ADVERTISEMENT

CannTrust Hires Greenhill to Explore Sale After Pot Breach

CannTrust Explores Sale After Stock Plunges on Regulatory Breach

(Bloomberg) -- CannTrust Holdings Inc. hired Greenhill & Co. to explore a sale after a regulatory breach led the Canadian pot company to fire its chief executive officer and erased about C$500 million ($380 million) in market value.

Greenhill will advise a special committee of CannTrust’s board, which will review potential alternatives including a sale, a strategic investment or a business combination, CannTrust said in a statement Wednesday. The special committee was appointed to investigate after regulators from Health Canada found the company grew cannabis in unlicensed parts of its greenhouse in Pelham, Ontario.

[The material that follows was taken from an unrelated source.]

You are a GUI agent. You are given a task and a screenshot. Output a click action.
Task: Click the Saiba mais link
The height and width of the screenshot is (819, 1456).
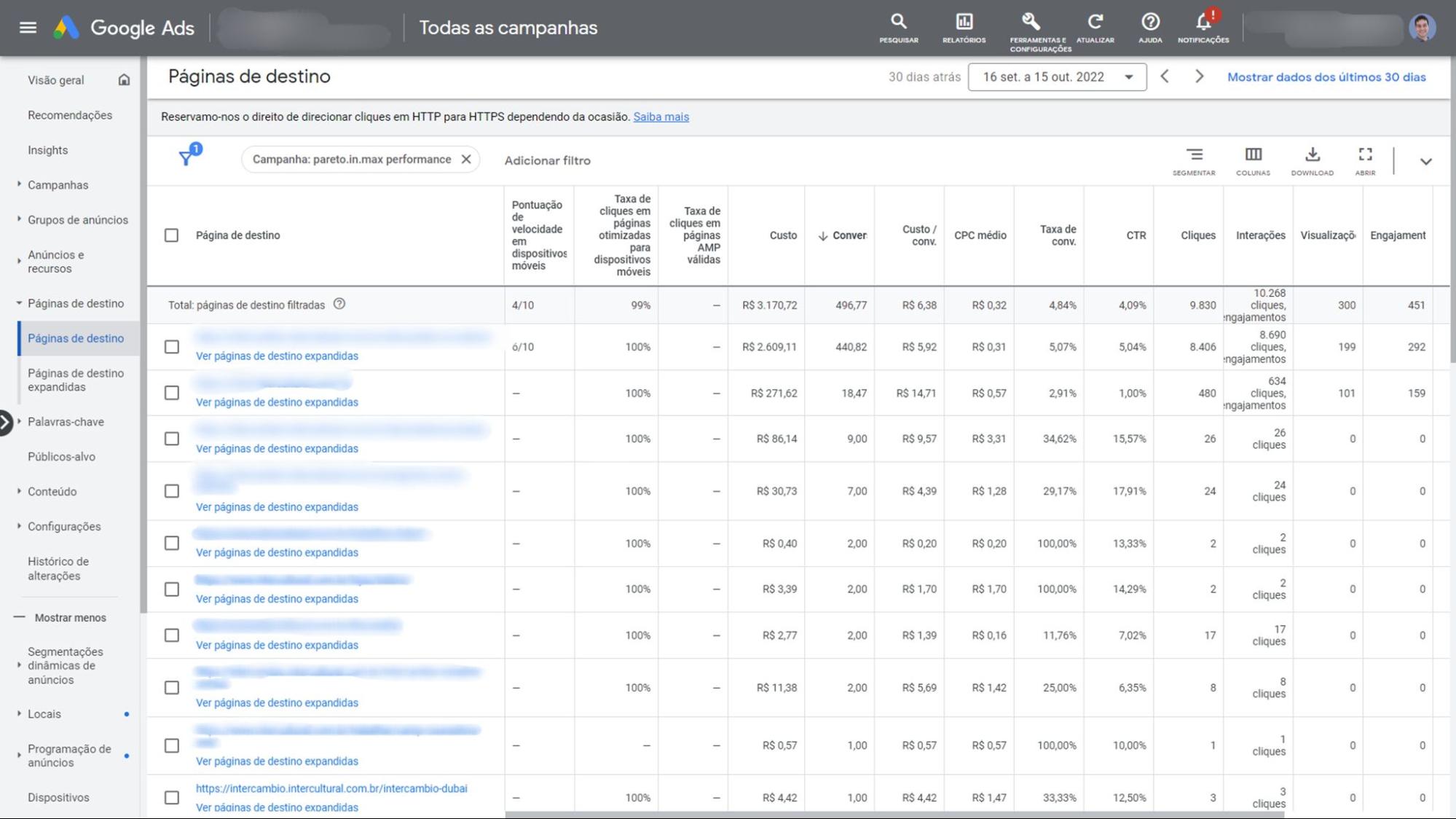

CannTrust fired CEO Peter Aceto and asked chairman Eric Paul to step down last week after a report that executives were aware of the unlicensed growing several months before Canadian regulators unearthed the breach. The stock has plunged by more than half since the revelations, cutting the market value to about C$407 million.

CannTrust rose 5.6% to C$3 at 10:25 a.m. in Toronto.

CannTrust Hires Greenhill to Explore Sale After Pot Breach

The sixth-largest pot producer in Canada by revenue has also halted all sales and shipments of its cannabis products to medical and recreational markets while Canadian regulators assess the situation.

Interim CEO Robert Marcovitch told BNN Bloomberg TV that he’d prefer CannTrust remains independent.

“I feel quite confident that we have the wherewithal to recover and rehabilitate from this,” Marcovitch said. “We really didn’t get into this business to be acquired or to be sold off.”

The company is working “transparently” with Health Canada and the Ontario Securities Commission, he added.

“We have not sat on our hands and we want to know the facts,” said Marcovitch, who has been a director since 2017. “As we continue to gather them, as we continue to have a level of confidence, we will act.”

It may not be easy to find a buyer for the company, as it faces potential suspension or cancellation of its cannabis license as a penalty for violating federal growing rules. Several law firms are also seeking to launch class-action lawsuits on behalf of investors.

“Given the ongoing potential legal liabilities, it is unclear if the strategic review will result in a sale of the company,” BMO analyst Tamy Chen wrote in a note Wednesday. “If Health Canada ultimately revokes the licenses at these facilities, the sale of these assets would likely be expedited at a deep discount.”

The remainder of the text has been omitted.